- Stated task
Reproduce the entire listing below word for word, omitting the pictures from your reproduction.

+++ Material provided

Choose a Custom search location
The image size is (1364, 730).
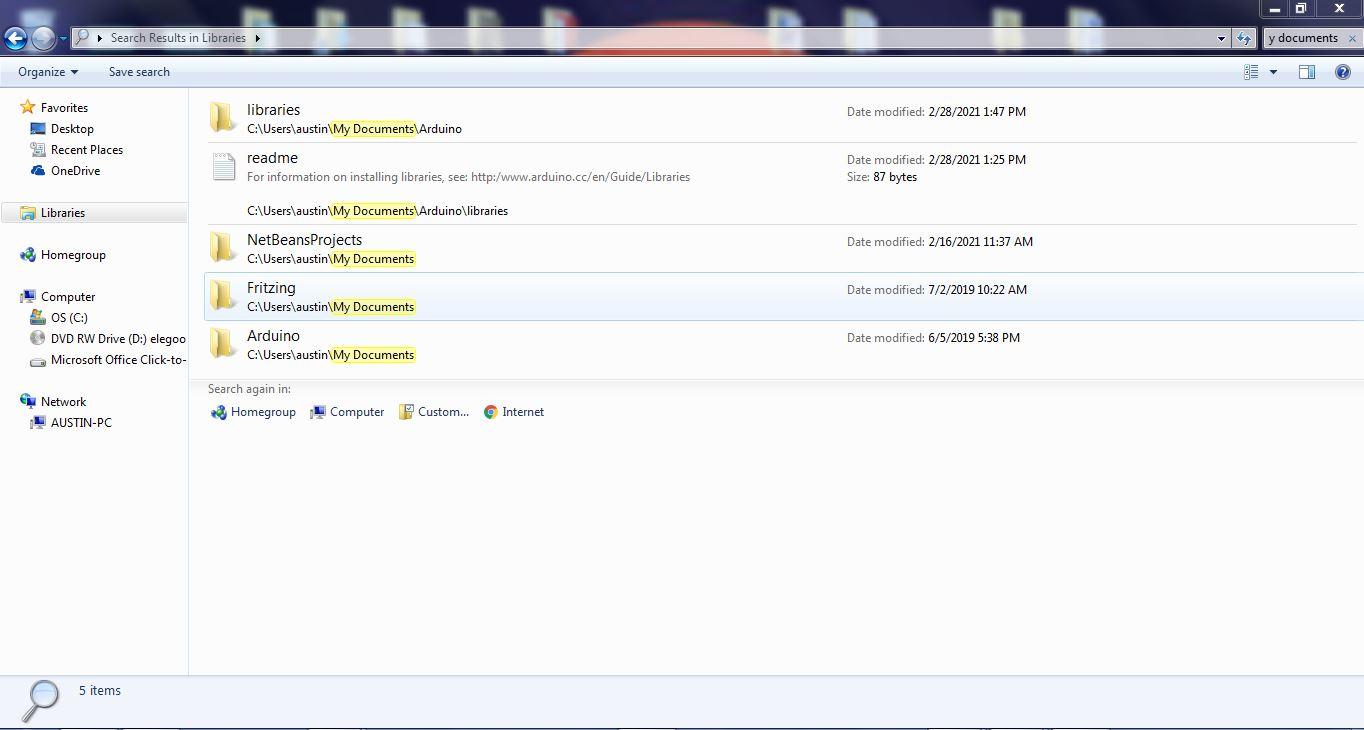434,411
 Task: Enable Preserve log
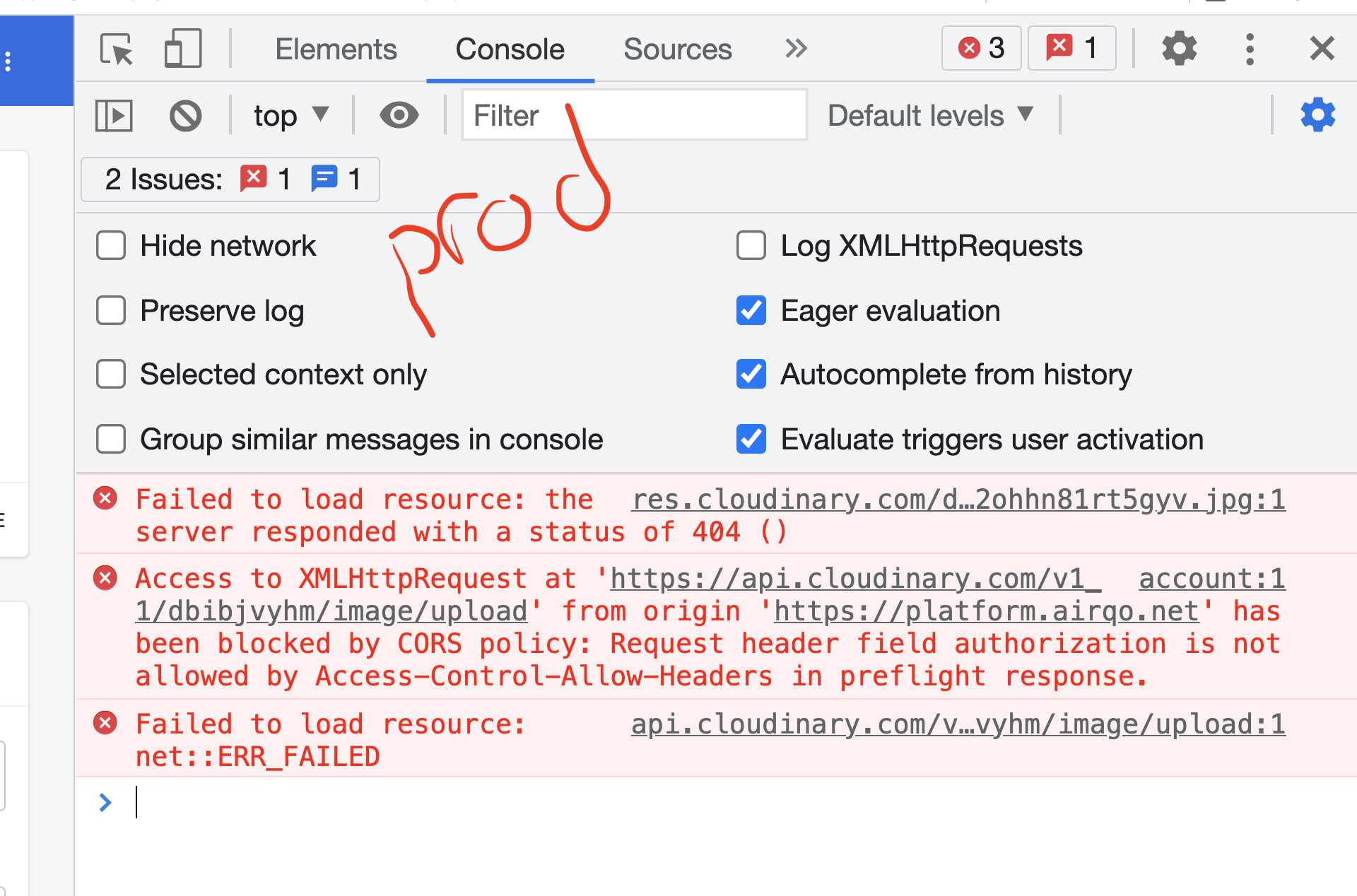[110, 310]
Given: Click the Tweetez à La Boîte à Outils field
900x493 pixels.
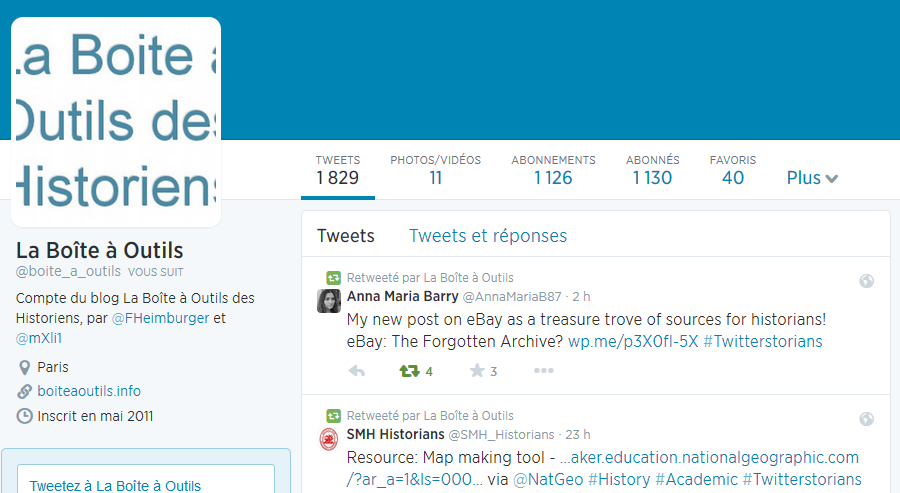Looking at the screenshot, I should pos(146,481).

++++++

- Response
Choose a Custom search location
The image size is (1364, 730).
434,411
 Task: Enable Preserve log
[110, 310]
Given: Click the Tweetez à La Boîte à Outils field
900x493 pixels.
Looking at the screenshot, I should pos(146,481).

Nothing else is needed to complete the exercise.